Transfer Pricing: An overview on intra-group services

Intra-group services refer to services offered by a member of a multinational group to other group members.

How can we ensure that intra-group service arrangements conform to the arm’s length principle?

Intra-group services refer to services offered by a member of a multinational (MNE) group to other group members, regardless of whether they are situated in the same or different tax jurisdictions. 


Essentially, any service that an independent company would be willing to pay for or perform on its own but instead outsources to its affiliated companies within the group can be considered an intra-group service. However, under the arm’s length principle, services provided by a group member to another group member are chargeable only if there is a demonstrable benefit being derived by the service recipient. To be chargeable, the intra-group services only need to have an expectation of benefit – the fact that the activities may not bring any actual benefit does not mean that the provided services shall not be chargeable.


How can we ensure that intra-group service arrangements conform to the arm’s length principle?

When determining whether intra-group services were provided under terms that conform to the arm’s length principle, the international standards embedded in both the OECD Guidelines and the UN TP Manual require two conditions to be met:
  1. Firstly, it is necessary to establish whether chargeable services have been provided. In some instances, this is straightforward, such as when specific services were requested by one or more group entities and were subsequently provided by other group entities.
  2. Secondly, if chargeable intra-group services have been provided, methods for determining an arm's length consideration for these services must be applied. This involves charging the service recipient based on the method applied by the service provider.

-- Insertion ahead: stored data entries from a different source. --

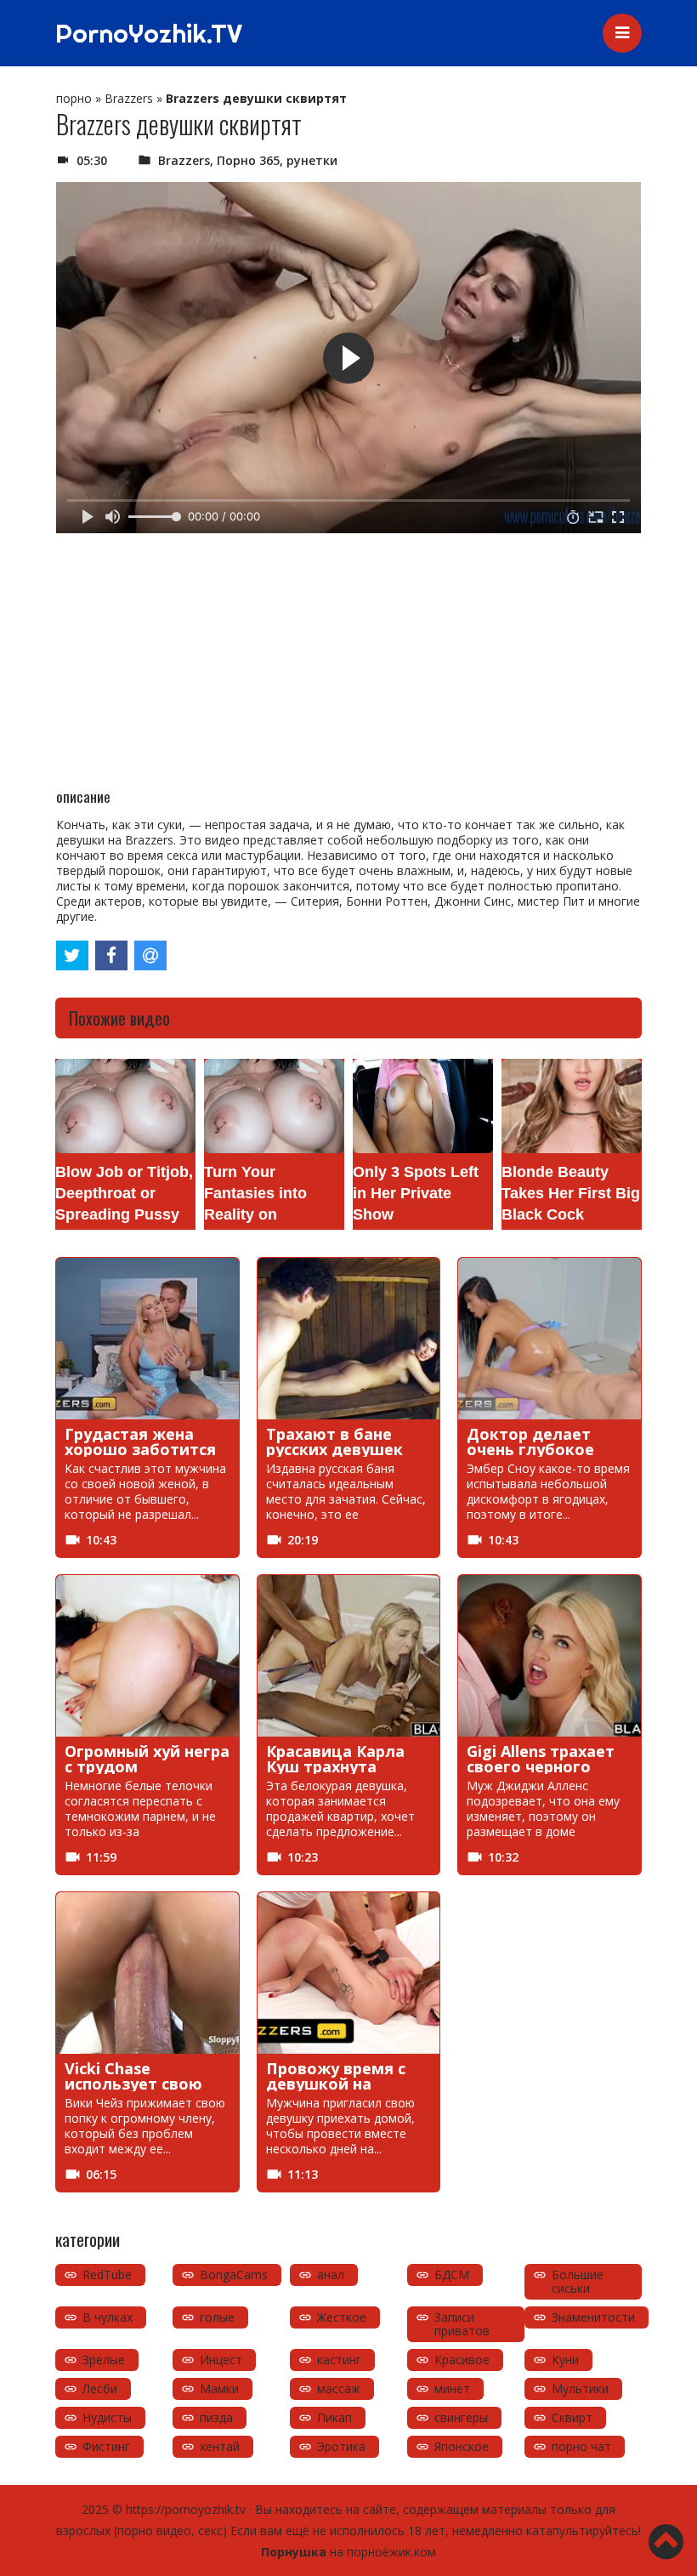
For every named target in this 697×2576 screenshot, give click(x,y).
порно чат (581, 2446)
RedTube (107, 2274)
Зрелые (103, 2359)
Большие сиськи (578, 2281)
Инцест (221, 2359)
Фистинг (106, 2446)
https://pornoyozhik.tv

Under the OECD Guidelines and the UN TP Manual, an activity will not result in any chargeable service if it is considered to be a shareholder activity, or if it provides benefit only through passive association or provides only incidental benefit. Likewise, duplicative activities that do not benefit the recipient are not chargeable services.


The recommended and commonly used methods for analysing intra-group service arrangements are the Comparable Uncontrolled Price (CUP) method or the cost-based method (such as the cost-plus method or Transactional Net Margin Method, TNMM). The CUP method may be chosen where a comparable service is provided by independent parties in the recipient’s market, or when the group service provider also provides similar services to unrelated parties under comparable circumstances.

Concluding Remarks
In the absence of potential CUPs, cost-based methods that analyse the gross or net margins of comparable independent transactions may be applied, assuming the nature of the activities involved, assets used, and risks assumed by the related parties are comparable to those undertaken by independent parties.
If there are difficulties to apply such transfer pricing methods, a combination of methods may be used to determine the arm’s length pricing.